Recent developments in high-throughput -OMICs have permitted research on complex areas, such as biomarker research. In metabolomics, current approaches typically suffer from problems in peak picking, alignment, statistical overfitting, variable selection, validation, unconservative test statistics, false positive discoveries and metabolite identification with high risk of misinterpretation of the data as a consequence.
This project aims to develop effective, robust and validated methodologies to analyze and interpret data from large scale metabolomics studies to discover new dietary biomarkers and to assess biological effects of dietary interventions. The project will lead to the build up and integration of data handling approaches which in theory can be utilized in virtually any metabolomics/biomarker project.
The starting point will be two ongoing metabolomics studies generating: i) NMR-based metabolomics to investigate metabolic profile in plasma samples after short-term consumption of fermentable dietary fibre, plant protein and rye in relation to appetite regulation (1000 samples); ii) LC-MS-based metabolomics to investigate dietary biomarkers over longer time for use in prospective cohort studies in relation to type 2 diabetes (2000 samples).

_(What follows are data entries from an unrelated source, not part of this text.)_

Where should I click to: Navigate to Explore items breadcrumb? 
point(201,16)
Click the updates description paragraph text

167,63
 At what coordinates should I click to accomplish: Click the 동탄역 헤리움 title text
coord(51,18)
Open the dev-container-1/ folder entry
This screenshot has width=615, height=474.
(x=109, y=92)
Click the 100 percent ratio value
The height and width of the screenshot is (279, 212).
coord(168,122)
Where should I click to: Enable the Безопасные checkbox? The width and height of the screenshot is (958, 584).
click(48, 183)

Data management schemes are built up in R and rely heavily on PLS and repeated double cross-validation. However, the validation procedures that we employ for multivariate analyses are very computer-damanding, especially for permutation analyses. In practice, single stand-alone computers are not suffient for the workload. As an example, a pilot study on 112 observations of 16500 variables required 21.6 hours using all 4 cores on a HP Elitebook with an Intel i7-3687U processor.
Although variable prefiltering is a feasible option to decrease computationla cost, especially permutation analysis using this type of model is simply not feasible unless using a more advanced computing structure.